● Directions for this task: Rewrite the paragraph that begins "Taking the once-every-17-years opportunity" in the cicada-eating article below as a short bulleted list, keeping its main facts.

● Passage provided:
+ + + + + + +
Geoff Marshall prepares to eat one of his fried cicadas May 28.

Tyler Pasciak LaRiviere/Sun-Times

As it turns out, a blanched cicada tastes kind of like asparagus.

The periodical cicadas are back after 17 years in the ground, and for some bug enthusiasts, that means a new snack. Kacie Athey, a University of Illinois researcher of cicadas, and Geoff Marshall, an Albany Park nature lover who works in marketing, both described the insects as tasting like the long green vegetable once they’ve been blanched.

But there are ways to make them more tasty, they both said.

After trying one blanched cicada, Marshall battered some in beer batter, fried them and served them up to his friends, proud to introduce a new delicacy that might freak some people out.

“Like any self-respecting American, I’m going to deep fry them in a little beer batter,” he said ahead of cooking for his friends. “Anything’s good in garlic butter, right? I’m hoping it’ll be kind of like popcorn shrimp.”

Cicadas, like crickets and ants, are edible and, some would even say, delicious. Anyone with a shellfish allergy, though, should steer clear. Cicadas could cause a reaction similar to eating crab or shrimp.

Taking the once-every-17-years opportunity was important to some insect fans, who frame it as a way to try new things and introduce people to cultures that eat insects regularly. There are myriad ways to prepare them, ranging from a simple roast to placing them on pizza, as Athey did with a group of cicada lovers who recorded a podcast about their experience. They prepared the cicadas in a few ways: on pizza, tempura fried, roasted and chopped up on a sundae.

Cicadas prepared in a few ways: on pizza, tempura fried, roasted and chopped up on a sundae.

Kacie Athey and a group of cicada enthusiasts prepared cicadas in a variety of ways, then created a podcast discussing their thoughts on the unconventional snack.

Provided

The dessert variation was Athey’s least favorite.

“When they were chopped up, I was starting to be like, ‘Oh was that a leg,’ ” she said. “The whole cicada was better across the board.”
+ + + + + + +
● Source material:
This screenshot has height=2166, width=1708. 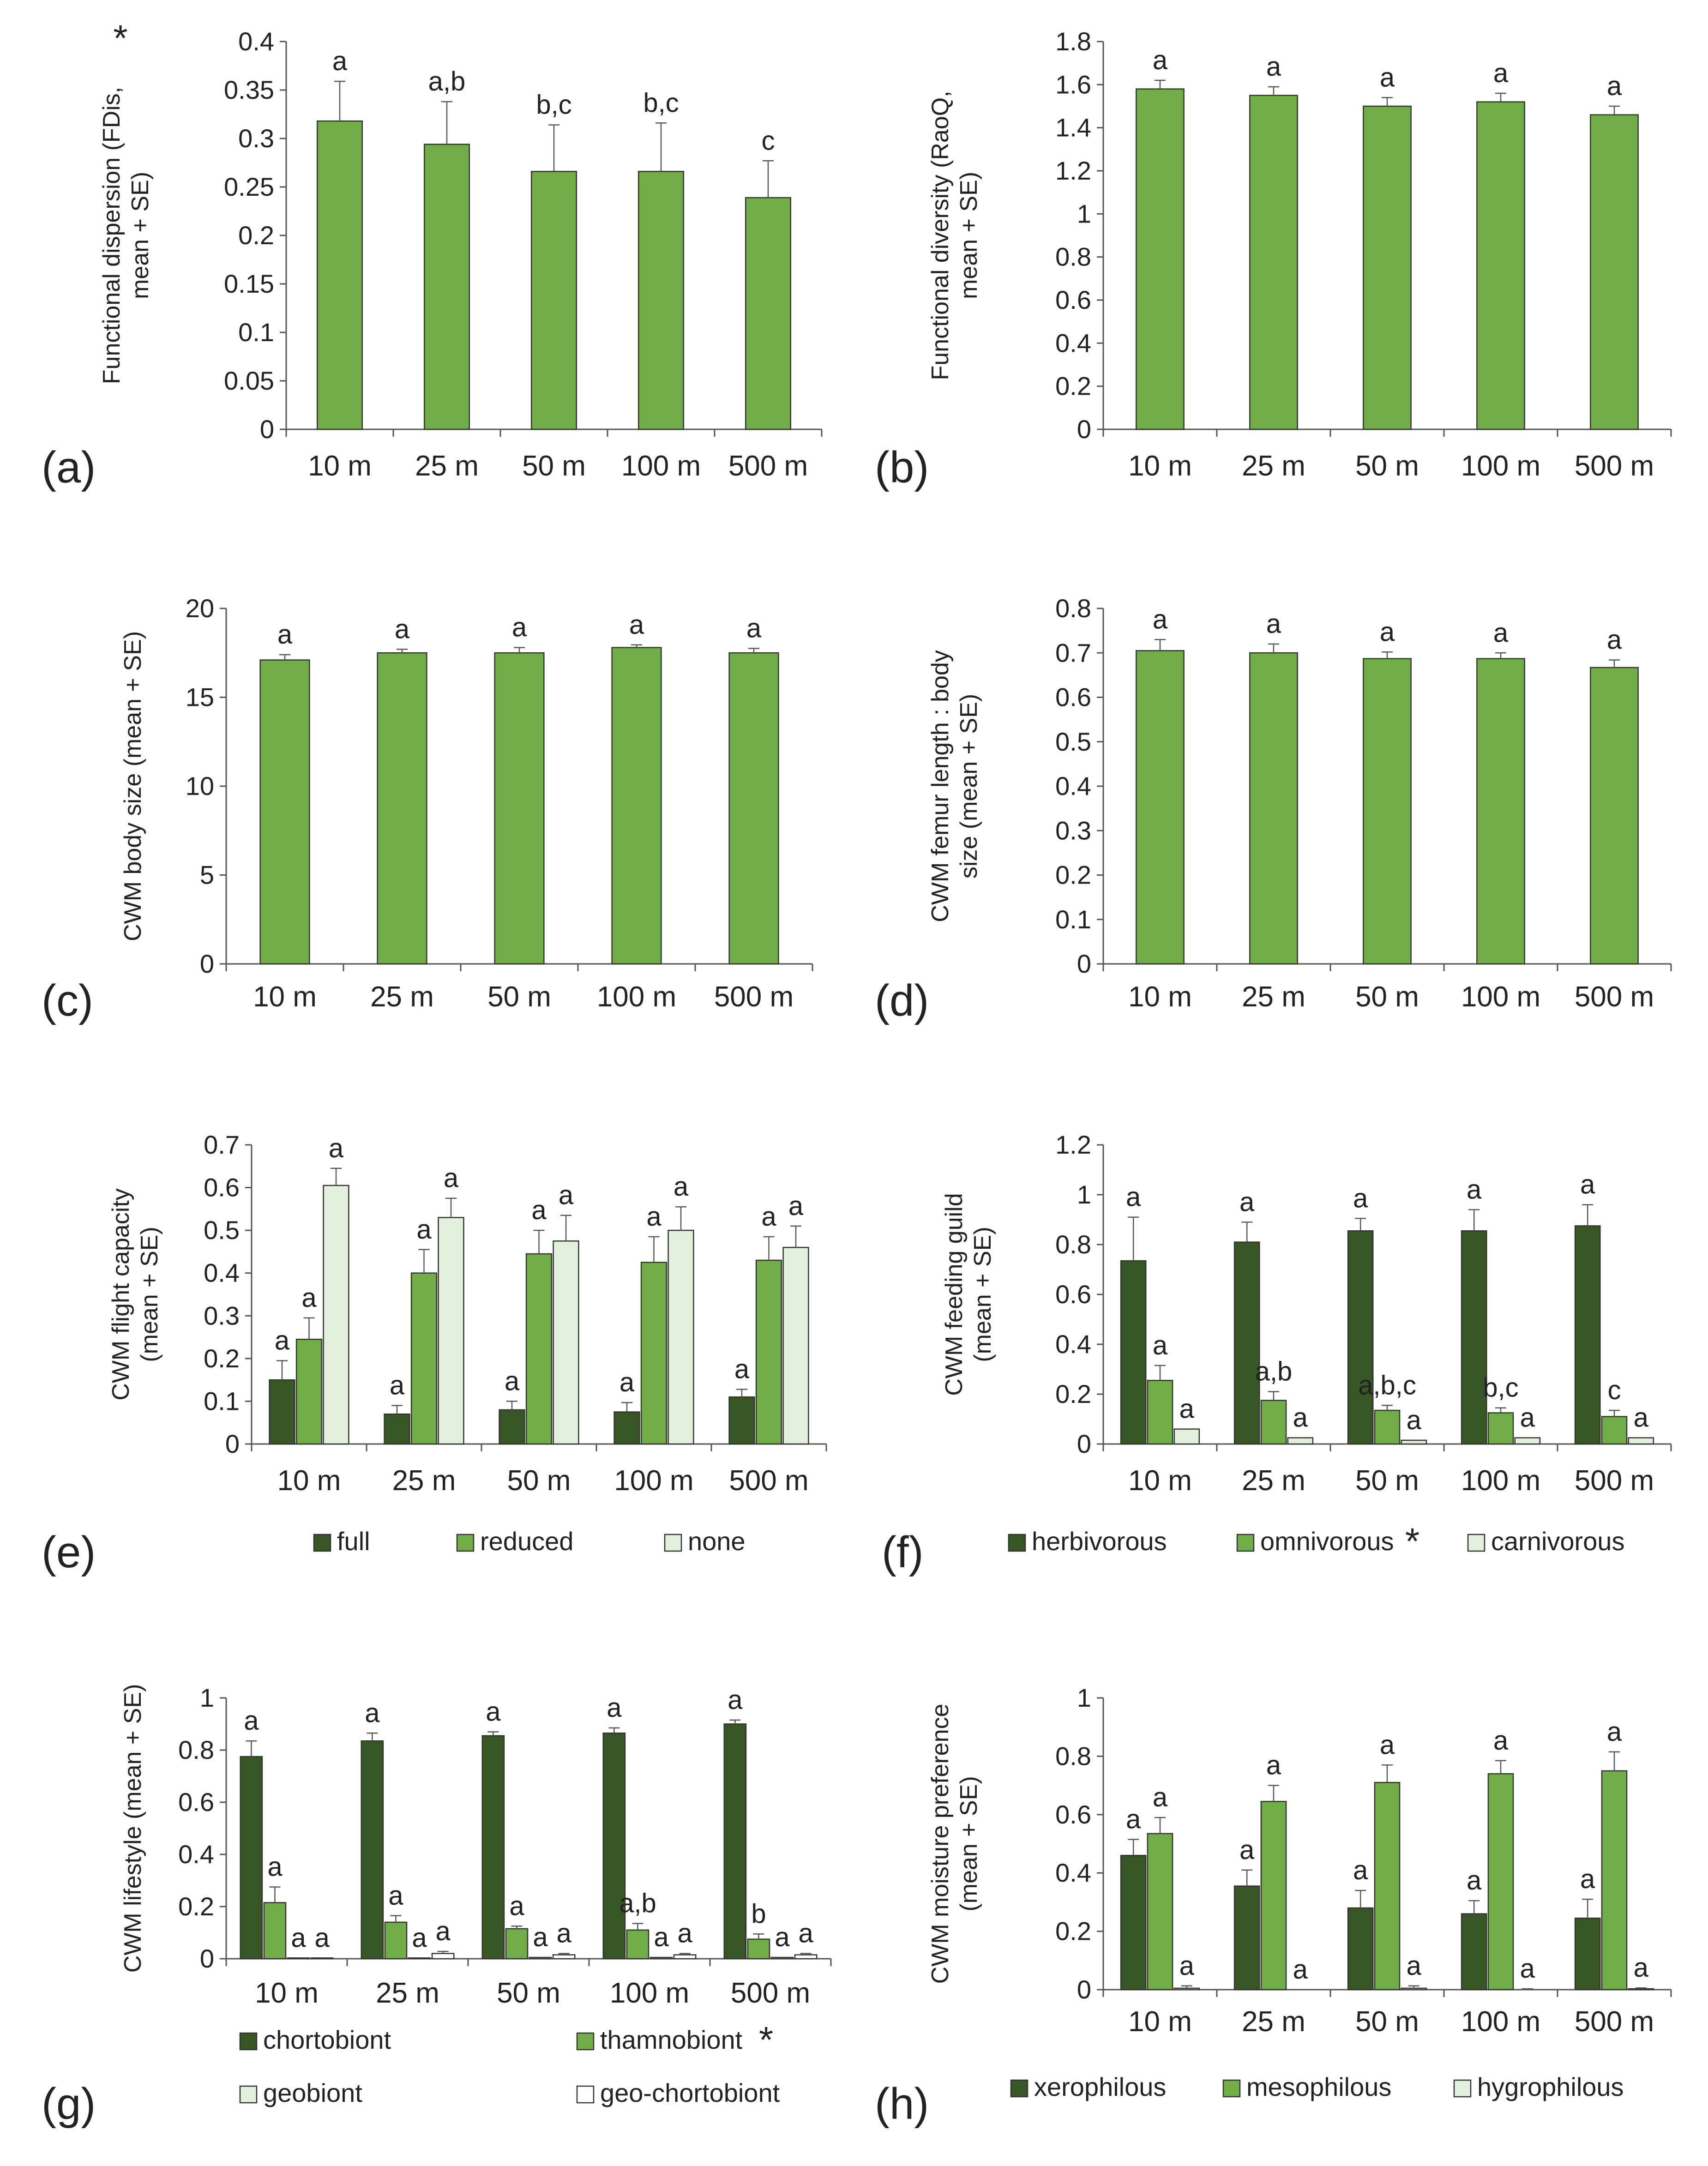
+ + + + + + +
● Result of the task:
- Some insect fans thought it was important to take this chance, which comes once every 17 years.
- They see it as a way to try new things and to introduce people to cultures that eat insects regularly.
- Cicadas can be prepared in many ways, from a simple roast to a pizza topping.
- Athey and a group of cicada lovers who recorded a podcast prepared them four ways: on pizza, tempura fried, roasted, and chopped up on a sundae.